1999 - 2004

Royal City

par Jérôme Florio le 21/06/2009

Note: 8.5    
Morceaux qui Tuent
A belly was made for wine
Postcards
Bad luck


On parle d'un groupe qui n'existe plus. Aujourd'hui absorbé par ses études de théologie, Aaron Riches était à la fin des années 90 un membre actif de la scène punk hardcore de la ville de Guelph, au Canada. En remontant à la source de ses influences - Woody Guthrie, Bob Dylan -, il est passé du boucan électrique politisé à une acoustique pop-folk tournée vers l'intime. Riches, avec Jim Guthrie (maintenant membre de Human Highway), Lonnie James et Simon Osborne, a formé Royal City en 1999 et sorti trois disques, dont "Alone at the microphone" (2001) qui jouit d'une réputation de petit classique.

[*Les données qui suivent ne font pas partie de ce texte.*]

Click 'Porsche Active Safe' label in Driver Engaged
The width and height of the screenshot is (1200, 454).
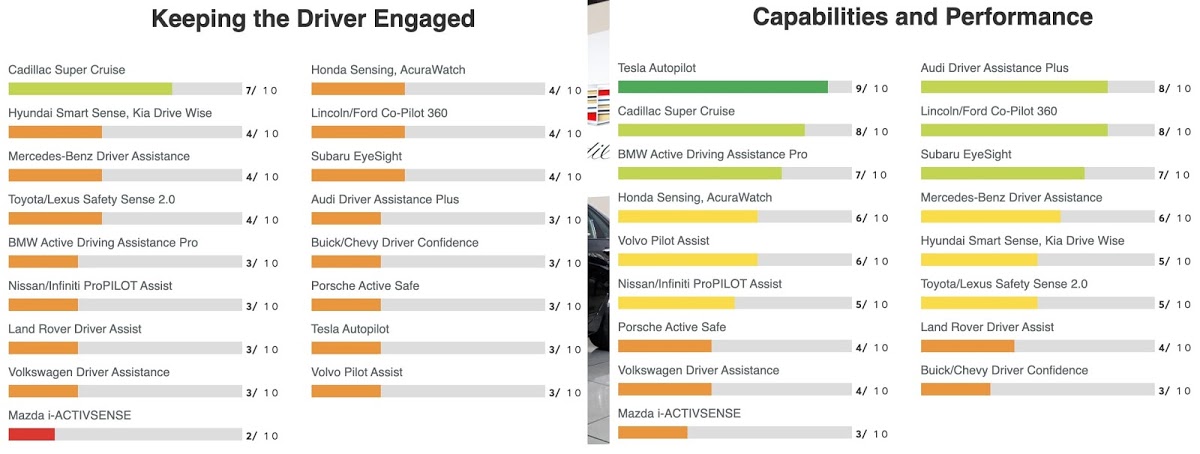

Quel est l'intérêt de faire paraître en 2009 une compilation de raretés et clore ainsi à retardement l'existence du groupe, séparé en 2004 ? On comprend vite : "Royal City" propose un itinéraire bis dans une discographie que l'on se repent d'avoir ignoré sur la carte. Devant une écriture si mûre, qui respire naturellement l'americana, on se dit que les tentatives d'ici ou d'ailleurs que le continent américain ne peuvent sonner que "à la manière de"... "Here comes success" (reprise de Iggy Pop) et "In the autumn" (l'hymne du groupe, qui épelle en choeur C-i-t-y) sont deux moments qui enserrent le disque dans une humeur enjouée ; mais "Here comes success", qui termine dans une désorganisation ironique, indique que la suite sera moins insouciante. Si l'on excepte l'énergie très Violent Femmes de "Bad luck", Aaron Riches chante en mid-tempo des histoires de coeurs serrés, brisés, d'une voix craquelée mais chaude. Le picking et la pedal-steel de "Can't you hear me calling" sentent la cendre froide et les soirs de solitude, avec un chien pour seul compagnon ("Dog song"). Royal City sait doser ses effets : la guitare électrique se présente toute seule une bonne minute sur "Postcards", avant d'être entourée par le groupe et un orgue discret ; la pop-folk "A belly was made for wine" accroche avec ce passage tout simple du majeur au mineur pour le refrain, pile au bon endroit. Royal City a aussi un côté plus fantaisiste : outre la reprise du Pop, il y a aussi une relecture profil bas et chaleureuse de "Is this it ?" des Strokes, en compagnie de Edwyn Collins. Sur le modèle de leurs compatriotes Broken Social Scene, Royal City a adopté un fonctionnement ouvert avec des collaborateurs occasionnels, comme Feist, Owen Pallett (Arcade Fire) ou même nos Herman Düne avec lesquel ils ont partagé leur dernière tournée. Les Weakerthans (de Winnipeg, dernier disque en date "Reunion tour" en 2008) pourraient être de bons continuateurs de cette écriture folk-rock à la tenue irréprochable qui ne cède en rien à la facilité et aux gimmicks du jour.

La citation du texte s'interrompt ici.